Музыканты снова взялись за скрипки, а я очутился в окружении возбужденных лиц. Густав, севший со мною рядом, заговорил:

– Ребята, мистер Райдер был так добр, что…

Не успел он докончить фразу, как ко мне склонился, поднимая пивной бокал, плотный и красноносый носильщик.

– Мистер Райдер, вы нас спасли! – заявил он. – Теперь наша история пойдет совсем по-другому. Внуки запомнят меня иным. Это великий день для всех нас.

Отвечая на его улыбку, я почувствовал, что кто-то ухватил меня за рукав. Прямо мне в глаза заглядывал человек с нервным исхудалым лицом:

– Скажите, мистер Райдер, скажите – вы и вправду сделаете это? Не получится ли так, что, когда придет время, ваш ум будет занят другими важными вещами, и вы, представ перед битком набитым залом, передумаете и…

– Не приставай! – вмешался чей-то голос, и нервный человек исчез, словно его оттащили назад. Я услышал у себя за спиной другой голос: – Конечно же, он не передумает. Ты что, забыл, с кем разговариваешь?

Я обернулся, чтобы успокоить нервного собеседника, однако еще один из собравшихся потряс мне руку со словами:

– Спасибо, мистер Райдер, спасибо.

– Вы бесконечно добры, – сказал я, улыбаясь всей компании. – Но я… я просто обязан вас предупредить…

В тот же миг кто-то меня толкнул, так что я едва не упал на своего соседа. Кто-то рассыпался в извинениях, еще кто-то буркнул: «Нечего толкаться!» Другой голос, у самого моего уха, произнес: «Это я заметил вас на той стороне площади, сэр. Я сказал Густаву, что это, кажется, вы. Как вы любезны, что согласились подойти к нам. Сегодняшний вечер мы никогда не забудем. Это переворот в судьбе каждого из местных носильщиков».

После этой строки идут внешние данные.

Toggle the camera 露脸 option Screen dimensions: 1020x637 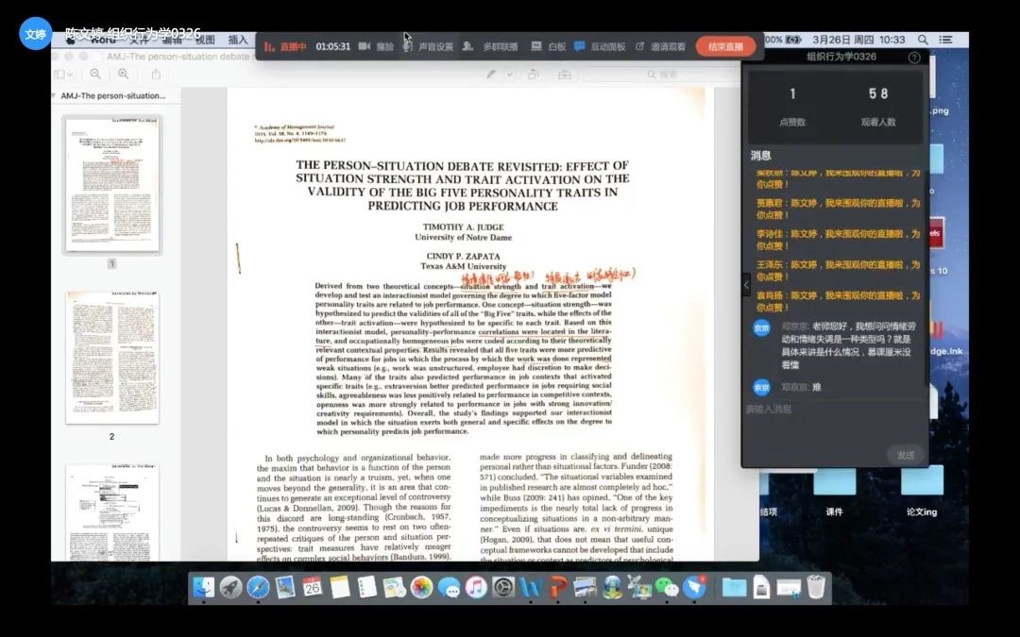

– Послушайте, я должен вас предупредить! – громко заговорил я. – Я сделаю все от меня зависящее, но предупреждаю, что, быть может, уже не пользуюсь таким влиянием, как прежде. Видите ли…

Однако мои слова потонули в дружном многоголосом «ура». Второе «ура» подхватила вся компания носильщиков, музыка мгновенно смолкла – и к заключительному, громовому «ура» присоединились все, кто был в кафе. Овация возобновилась.

– Спасибо, спасибо, – повторял я, искренне тронутый. Когда аплодисменты стали стихать, ко мне с другого конца стола обратился красноносый носильщик:

– Мы очень вам рады, сэр. Вы прославлены и знамениты, но я хочу, чтобы вы знали: мы здесь хорошего человека видим за версту. Кто год за годом занимается нашим ремеслом, тот вырабатывает в себе нюх на порядочных людей. Вы человек порядочный на редкость, это ясно всем нам. Порядочный и добрый. Вы можете подумать: мы вам радуемся только потому, что вы обещали нам помочь. Мы вам благодарны – не буду отрицать. Но я знаю эту компанию: они искренне испытывают к вам добрые чувства – не будь вы порядочным человеком, они бы не относились к вам так хорошо. Будь вы заносчивы или неискренни, от них бы это не укрылось. Да-да. Они бы встретили вас уважительно, благодарили – однако не так, как сейчас. И вот что я стараюсь объяснить, сэр: будь вы не знаменитость, а просто случайный приезжий, но, узнав, что вы хороший парень, заехали далеко от дома и чувствуете себя одиноко, мы бы встретили вас как родного. Мы бы вели себя приблизительно так же, как сейчас: нам достаточно одного – что вы порядочный человек. Что бы о нас ни говорили, мы не буки. С сегодняшнего вечера, сэр, можете считать всех нас своими друзьями.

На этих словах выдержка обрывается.